Hasiholan tampak memeluk ibunya singkat, ia berpesan agar keluarga tetap tegar dan menjaga kesehatan, tak luput ia juga meminta doa kepada ibunya.

"Tuhan Yesus memberkati kamu nak. Semoga keadilan bersamamu," ujar Tiomarisi Boru Tompul sambil menggenggam tangan anaknya.

Di usianya yang telah renta, Tiomarisi mengaku sulit percaya putranya berani membawa sabu-sabu dalam jumlah besar ke Indonesia.

"Kalau dia lagi berlayar pernah ke Malaysia, bawa satu biji susu aja tak berani dia. Pernah dapat susu ditinggalkannya di kapal," ucapnya.

Air mata tak terbendung saat ia ditanya apa harapannya setelah mendengar tuntutan mati pada kedua anaknya pada sidang sebelumnya.

"Mungkin inilah kelalaian dia, jujur dia orangnya. Jadi tumbal kurasa anak ini. Tuhan saya percaya kepada Tuhan, Dia yang akan melepaskan. Yakin saya, Tuhan itu ada, tetap saya berdoa," katanya lirih.

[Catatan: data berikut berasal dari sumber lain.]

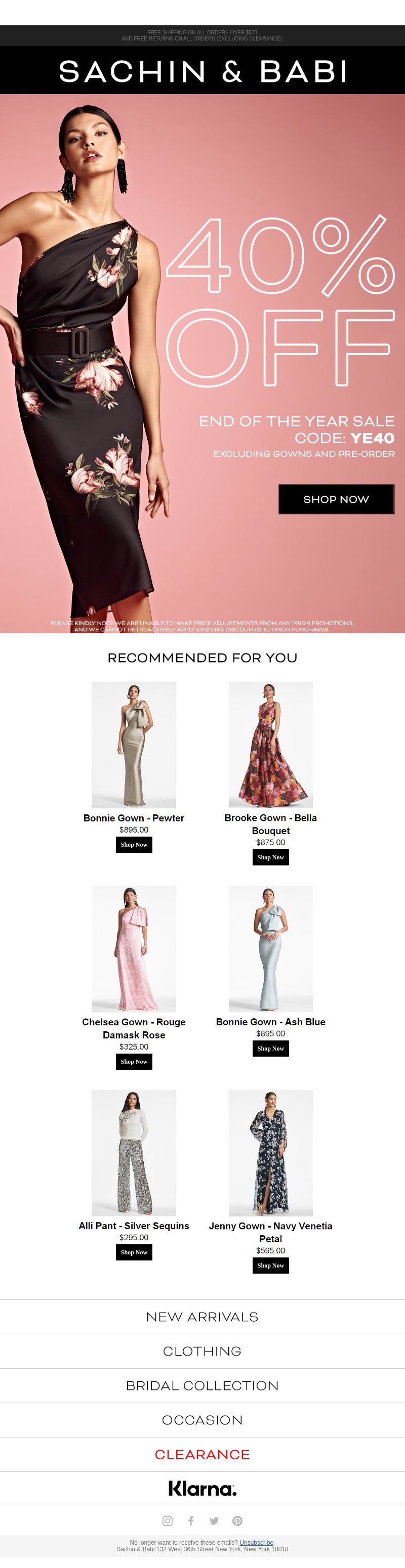Viewport: 405px width, 1568px height.
Task: Open the Clothing menu link
Action: 202,1352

Tak hanya sang ibu, anak perempuan Hasiholan yang masih duduk di bangku sekolah dasar juga datang menemui ayahnya.

Dengan rambut dikuncir satu, bocah itu tampak berlari mendekat.

Rindunya terbayar setelah hampir satu tahun tidak bertemu.

Ia memeluk erat sang ayah yang mengenakanbaju tahanan Kejaksaan Negeri (Kejari) Batam.

Hasiholan hanya bisa membalas pelukan putrinya sebelum akhirnya petugas membawa dirinya kembali ke mobil tahanan.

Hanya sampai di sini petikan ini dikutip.